SHORT PROBLEM. Rescale the rows running from the line containing "606x318 pixels." down to the line containing "(x=897, y=313)", both included, and write out only those lines in full, requests included. Multiply every coordinate in the answers by 1.05, rounding to whole numbers with halves rounded up, and leave all numbers in the requests unchanged.

•••

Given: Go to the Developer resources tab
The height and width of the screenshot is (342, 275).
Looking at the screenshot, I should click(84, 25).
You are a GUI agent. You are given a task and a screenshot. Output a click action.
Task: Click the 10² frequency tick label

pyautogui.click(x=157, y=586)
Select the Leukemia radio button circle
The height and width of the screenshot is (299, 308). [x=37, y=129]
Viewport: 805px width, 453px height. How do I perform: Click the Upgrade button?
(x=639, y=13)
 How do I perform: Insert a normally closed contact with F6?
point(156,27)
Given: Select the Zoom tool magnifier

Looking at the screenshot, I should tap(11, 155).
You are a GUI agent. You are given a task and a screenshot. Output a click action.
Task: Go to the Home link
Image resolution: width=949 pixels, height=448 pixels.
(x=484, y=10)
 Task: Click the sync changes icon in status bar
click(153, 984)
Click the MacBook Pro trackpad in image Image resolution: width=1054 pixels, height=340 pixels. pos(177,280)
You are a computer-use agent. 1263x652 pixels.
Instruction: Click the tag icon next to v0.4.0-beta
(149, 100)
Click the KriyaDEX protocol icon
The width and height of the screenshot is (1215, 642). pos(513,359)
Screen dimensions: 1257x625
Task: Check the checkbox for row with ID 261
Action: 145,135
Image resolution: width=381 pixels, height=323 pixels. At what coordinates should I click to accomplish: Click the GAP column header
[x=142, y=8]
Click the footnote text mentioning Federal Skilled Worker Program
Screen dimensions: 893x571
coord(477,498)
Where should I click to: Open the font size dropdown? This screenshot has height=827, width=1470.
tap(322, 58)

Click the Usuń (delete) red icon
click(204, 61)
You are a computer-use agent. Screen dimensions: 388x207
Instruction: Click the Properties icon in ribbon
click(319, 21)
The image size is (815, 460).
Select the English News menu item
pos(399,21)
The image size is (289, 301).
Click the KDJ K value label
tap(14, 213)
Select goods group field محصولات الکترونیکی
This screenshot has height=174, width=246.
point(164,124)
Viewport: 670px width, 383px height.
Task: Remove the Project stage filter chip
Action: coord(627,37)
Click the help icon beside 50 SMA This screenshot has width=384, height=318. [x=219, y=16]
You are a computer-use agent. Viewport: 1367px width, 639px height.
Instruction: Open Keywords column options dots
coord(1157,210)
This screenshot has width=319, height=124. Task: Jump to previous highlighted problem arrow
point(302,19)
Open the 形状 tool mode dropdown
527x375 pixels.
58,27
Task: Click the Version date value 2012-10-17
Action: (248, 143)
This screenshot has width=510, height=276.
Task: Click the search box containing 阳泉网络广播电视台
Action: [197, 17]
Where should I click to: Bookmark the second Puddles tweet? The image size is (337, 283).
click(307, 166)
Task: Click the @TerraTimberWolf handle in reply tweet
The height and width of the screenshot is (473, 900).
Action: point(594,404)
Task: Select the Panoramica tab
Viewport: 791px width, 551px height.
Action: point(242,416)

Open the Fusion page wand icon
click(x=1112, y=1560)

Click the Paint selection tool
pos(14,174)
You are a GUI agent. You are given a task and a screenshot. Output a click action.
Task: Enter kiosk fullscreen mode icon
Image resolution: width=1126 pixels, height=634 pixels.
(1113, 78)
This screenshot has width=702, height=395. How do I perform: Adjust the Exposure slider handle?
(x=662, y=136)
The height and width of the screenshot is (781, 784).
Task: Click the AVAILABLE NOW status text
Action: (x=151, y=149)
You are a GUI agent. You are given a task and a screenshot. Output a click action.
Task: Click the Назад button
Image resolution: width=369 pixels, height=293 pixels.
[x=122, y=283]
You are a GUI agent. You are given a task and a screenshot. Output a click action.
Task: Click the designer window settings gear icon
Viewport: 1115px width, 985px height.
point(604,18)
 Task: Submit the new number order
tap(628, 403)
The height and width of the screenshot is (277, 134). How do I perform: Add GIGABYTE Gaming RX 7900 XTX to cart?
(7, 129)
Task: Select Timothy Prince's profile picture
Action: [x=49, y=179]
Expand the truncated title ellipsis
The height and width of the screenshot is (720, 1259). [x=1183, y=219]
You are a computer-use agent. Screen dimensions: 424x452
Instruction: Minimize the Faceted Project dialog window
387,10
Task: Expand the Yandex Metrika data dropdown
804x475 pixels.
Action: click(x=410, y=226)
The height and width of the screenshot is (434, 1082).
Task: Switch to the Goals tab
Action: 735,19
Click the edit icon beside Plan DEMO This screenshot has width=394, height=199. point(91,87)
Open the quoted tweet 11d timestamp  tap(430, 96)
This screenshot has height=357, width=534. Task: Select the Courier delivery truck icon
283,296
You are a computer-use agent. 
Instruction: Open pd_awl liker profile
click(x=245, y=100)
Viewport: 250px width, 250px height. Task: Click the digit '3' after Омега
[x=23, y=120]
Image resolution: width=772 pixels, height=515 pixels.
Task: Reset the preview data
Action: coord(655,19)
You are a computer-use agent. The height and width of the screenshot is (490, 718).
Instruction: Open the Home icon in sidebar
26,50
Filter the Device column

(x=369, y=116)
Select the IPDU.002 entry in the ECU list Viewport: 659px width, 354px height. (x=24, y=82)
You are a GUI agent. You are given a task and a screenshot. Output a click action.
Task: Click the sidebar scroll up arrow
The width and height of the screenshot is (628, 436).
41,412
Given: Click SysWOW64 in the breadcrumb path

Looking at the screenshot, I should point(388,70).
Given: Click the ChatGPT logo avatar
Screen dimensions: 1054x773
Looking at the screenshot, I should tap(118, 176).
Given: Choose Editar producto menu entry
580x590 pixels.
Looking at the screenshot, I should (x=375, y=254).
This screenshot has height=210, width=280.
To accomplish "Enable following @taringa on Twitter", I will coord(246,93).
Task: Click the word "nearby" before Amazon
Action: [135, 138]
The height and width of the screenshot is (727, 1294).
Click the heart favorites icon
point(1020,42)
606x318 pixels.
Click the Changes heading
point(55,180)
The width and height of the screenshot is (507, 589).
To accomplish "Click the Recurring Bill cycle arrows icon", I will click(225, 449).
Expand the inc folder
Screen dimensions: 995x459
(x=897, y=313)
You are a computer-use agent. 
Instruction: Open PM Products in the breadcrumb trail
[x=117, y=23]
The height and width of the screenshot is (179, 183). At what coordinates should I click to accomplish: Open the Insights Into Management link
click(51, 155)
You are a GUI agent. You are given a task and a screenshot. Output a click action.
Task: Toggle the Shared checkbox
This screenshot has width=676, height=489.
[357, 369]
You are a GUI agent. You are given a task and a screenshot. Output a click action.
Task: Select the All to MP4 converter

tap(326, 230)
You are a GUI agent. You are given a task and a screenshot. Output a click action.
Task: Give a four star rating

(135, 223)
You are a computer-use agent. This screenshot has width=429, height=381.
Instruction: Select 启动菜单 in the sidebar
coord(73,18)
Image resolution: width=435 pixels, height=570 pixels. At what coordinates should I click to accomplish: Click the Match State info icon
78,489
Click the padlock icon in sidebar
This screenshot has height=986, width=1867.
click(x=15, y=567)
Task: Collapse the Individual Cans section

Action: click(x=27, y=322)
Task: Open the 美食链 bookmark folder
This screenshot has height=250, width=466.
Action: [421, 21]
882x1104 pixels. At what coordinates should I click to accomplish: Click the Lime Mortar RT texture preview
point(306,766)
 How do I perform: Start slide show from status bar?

•••

RESPONSE TO THIS TASK.
606x318 pixels.
Click the Changes heading
point(58,189)
The width and height of the screenshot is (507, 589).
To accomplish "Click the Recurring Bill cycle arrows icon", I will click(236, 471).
Expand the inc folder
Screen dimensions: 995x459
(x=942, y=329)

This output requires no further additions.